Acquis et défis de la formation dans l’horlogerie

A l’occasion des 70 ans de la convention collective (CCT) de l’horlogerie, le syndicat Unia et l’événement syndical publient sous la direction de Jean-Claude Rennwald un livre retraçant l’histoire de cette CCT, ses principaux acquis et les défis qui jalonnent la branche («La convention collective de travail de l’horlogerie – D’où elle vient, ce qu’elle dit, ce qu’en pensent les travailleuses et les travailleurs»). J’ai rédigé le chapitre concernant la formation, surtout continue. Ce petit livre richement illustré peut-être commandé au prix de 15.—Fr. auprès de l’événement syndical ou, dans certaines librairies (surtout de l’arc jurassien) au prix de 21.—Fr. (pour commander: redaction @ evenement point ch)
 

Quelques réflexions sur la formation dans l’horlogerie:

«A long terme, il n’y a qu’un chose qui soit plus chère que la formation: pas de formation» disait J. F : Kennedy. La situation actuelle de l’horlogerie démontre à quel point il avait raison. Les entreprises de la branche ont totalement négligé la formation de la relève lors des années de crise (au point qu’il ne restait plus que les écoles professionnelles des collectivités publiques, qui, elles, avaient une vision à long terme).
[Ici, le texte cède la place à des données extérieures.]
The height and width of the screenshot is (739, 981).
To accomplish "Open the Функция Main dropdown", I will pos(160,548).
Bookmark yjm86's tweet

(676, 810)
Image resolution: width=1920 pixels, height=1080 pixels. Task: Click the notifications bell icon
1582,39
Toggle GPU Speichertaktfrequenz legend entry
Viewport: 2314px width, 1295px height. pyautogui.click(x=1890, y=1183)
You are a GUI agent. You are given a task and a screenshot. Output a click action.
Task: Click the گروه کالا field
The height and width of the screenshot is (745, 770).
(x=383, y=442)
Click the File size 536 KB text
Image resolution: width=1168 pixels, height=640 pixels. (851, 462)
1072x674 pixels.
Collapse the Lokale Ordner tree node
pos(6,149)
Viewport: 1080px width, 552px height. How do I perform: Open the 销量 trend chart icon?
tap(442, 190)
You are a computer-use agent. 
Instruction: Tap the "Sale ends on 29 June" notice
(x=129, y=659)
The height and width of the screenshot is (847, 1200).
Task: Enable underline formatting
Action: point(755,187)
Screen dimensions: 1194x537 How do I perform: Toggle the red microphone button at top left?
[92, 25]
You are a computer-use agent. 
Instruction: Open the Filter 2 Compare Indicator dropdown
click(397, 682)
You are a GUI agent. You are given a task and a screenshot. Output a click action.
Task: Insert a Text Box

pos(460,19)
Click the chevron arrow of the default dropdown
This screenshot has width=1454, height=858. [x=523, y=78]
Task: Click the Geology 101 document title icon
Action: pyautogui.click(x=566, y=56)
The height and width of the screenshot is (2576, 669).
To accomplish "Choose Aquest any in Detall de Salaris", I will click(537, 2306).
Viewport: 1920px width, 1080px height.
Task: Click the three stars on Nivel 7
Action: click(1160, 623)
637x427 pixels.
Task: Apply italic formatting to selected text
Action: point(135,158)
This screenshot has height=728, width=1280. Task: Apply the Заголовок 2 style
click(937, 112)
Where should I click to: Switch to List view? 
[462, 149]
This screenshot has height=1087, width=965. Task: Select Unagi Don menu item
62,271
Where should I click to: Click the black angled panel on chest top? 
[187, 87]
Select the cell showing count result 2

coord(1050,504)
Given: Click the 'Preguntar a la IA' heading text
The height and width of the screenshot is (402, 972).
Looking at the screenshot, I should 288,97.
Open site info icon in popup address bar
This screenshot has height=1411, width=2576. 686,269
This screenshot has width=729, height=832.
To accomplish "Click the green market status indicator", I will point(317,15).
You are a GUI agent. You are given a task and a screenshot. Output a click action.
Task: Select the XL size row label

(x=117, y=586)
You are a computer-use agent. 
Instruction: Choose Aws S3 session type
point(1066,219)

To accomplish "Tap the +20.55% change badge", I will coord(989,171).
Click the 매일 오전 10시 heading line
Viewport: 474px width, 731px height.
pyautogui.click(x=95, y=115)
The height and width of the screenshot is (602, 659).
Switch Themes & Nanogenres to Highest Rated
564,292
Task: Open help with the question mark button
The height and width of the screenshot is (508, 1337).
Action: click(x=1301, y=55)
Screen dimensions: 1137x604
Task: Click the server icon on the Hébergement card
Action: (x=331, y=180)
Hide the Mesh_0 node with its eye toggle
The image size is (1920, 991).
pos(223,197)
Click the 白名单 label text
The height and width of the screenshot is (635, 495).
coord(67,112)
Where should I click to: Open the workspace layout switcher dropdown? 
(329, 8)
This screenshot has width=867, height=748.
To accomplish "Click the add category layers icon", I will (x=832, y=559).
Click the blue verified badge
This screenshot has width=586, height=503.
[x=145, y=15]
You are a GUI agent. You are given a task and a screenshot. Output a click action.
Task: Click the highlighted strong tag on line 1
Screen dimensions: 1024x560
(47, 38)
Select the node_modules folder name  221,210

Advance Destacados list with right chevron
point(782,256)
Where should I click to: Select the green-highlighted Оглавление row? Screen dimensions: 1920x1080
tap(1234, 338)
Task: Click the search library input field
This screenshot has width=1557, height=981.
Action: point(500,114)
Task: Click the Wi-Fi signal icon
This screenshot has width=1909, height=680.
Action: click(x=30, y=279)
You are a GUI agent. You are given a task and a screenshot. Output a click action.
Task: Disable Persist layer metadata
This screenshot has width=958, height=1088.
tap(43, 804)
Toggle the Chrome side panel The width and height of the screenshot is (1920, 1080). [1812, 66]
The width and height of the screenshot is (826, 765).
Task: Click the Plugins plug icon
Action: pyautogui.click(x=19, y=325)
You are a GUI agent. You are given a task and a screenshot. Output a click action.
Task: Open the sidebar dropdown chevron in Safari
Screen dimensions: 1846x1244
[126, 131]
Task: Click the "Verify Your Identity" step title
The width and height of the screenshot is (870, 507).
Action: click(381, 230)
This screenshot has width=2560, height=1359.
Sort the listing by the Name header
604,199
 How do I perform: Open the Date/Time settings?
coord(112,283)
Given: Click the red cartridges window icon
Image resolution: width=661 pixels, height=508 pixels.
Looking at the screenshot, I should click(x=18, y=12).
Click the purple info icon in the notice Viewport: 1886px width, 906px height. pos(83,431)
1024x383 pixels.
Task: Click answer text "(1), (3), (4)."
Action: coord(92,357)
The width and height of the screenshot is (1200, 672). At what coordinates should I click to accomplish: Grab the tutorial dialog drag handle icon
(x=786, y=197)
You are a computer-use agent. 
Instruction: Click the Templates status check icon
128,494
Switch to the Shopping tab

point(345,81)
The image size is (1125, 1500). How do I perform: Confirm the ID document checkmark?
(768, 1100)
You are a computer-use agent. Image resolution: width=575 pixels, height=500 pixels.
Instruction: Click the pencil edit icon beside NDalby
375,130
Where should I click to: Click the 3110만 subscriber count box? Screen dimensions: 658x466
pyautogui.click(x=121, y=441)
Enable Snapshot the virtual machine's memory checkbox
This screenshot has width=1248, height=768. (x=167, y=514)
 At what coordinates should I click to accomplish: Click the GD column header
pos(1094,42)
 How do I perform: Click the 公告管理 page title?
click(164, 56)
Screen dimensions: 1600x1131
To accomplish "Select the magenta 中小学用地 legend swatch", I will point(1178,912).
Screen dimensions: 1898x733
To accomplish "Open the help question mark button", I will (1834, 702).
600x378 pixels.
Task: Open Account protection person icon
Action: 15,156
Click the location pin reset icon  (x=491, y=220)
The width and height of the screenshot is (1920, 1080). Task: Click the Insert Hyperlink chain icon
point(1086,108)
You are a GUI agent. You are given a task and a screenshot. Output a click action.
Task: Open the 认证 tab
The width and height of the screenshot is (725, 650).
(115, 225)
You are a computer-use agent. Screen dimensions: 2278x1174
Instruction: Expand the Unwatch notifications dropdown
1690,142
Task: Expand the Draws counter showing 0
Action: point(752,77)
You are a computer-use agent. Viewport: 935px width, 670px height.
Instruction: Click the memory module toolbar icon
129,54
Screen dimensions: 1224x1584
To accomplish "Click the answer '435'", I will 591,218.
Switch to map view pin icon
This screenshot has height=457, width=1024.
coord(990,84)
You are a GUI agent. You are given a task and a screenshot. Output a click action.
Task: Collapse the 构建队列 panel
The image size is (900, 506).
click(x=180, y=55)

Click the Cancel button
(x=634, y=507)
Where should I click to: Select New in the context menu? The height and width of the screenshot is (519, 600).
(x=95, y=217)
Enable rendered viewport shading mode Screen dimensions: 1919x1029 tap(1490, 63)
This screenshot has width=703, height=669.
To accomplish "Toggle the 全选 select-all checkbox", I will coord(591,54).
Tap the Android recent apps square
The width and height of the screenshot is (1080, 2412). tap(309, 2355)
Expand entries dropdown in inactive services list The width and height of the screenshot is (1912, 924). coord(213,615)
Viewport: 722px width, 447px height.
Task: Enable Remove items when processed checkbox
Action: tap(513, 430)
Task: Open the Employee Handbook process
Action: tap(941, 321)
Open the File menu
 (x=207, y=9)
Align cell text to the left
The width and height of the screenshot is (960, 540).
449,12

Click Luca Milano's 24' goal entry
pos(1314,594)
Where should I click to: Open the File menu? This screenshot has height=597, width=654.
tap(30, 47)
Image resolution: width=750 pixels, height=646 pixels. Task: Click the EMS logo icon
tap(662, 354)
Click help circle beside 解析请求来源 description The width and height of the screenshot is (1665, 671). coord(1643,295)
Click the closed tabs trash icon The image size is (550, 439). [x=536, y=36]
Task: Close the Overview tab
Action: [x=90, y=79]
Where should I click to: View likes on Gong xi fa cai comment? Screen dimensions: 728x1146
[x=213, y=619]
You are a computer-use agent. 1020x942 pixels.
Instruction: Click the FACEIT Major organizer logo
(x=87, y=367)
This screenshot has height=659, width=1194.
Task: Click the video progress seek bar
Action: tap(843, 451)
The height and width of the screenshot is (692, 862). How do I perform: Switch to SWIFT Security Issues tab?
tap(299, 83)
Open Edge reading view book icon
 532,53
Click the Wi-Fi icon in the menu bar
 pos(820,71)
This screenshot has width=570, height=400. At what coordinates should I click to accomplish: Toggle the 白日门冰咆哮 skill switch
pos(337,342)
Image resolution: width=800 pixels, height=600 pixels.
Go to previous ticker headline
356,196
Conséquence: aujourd’hui, la pénurie de main d’œuvre est dramatique et les entreprises s’arrachent les ouvriers qualifiés.
Encore un échec du marché…
Cette situation contredit les fanatiques du marché, qui notamment à l’OFFT (qui publie toujours dans une de ses brochures cette ineptie «l’offre en places d’apprentissage reflète les besoins du marché à long terme»), ont longtemps prétendu et prétendent encore que l’Etat n’a pas à inciter les entreprises à former, car celles-ci sont seule juges de leurs besoins futurs. Durant les années de crises de l’horlogerie, si on avait incité les entreprises de la branche à former, il n’y aurait aujourd’hui pas de génération d’horlogers manquante. Encore un échec dont sont responsables les néo-libéraux.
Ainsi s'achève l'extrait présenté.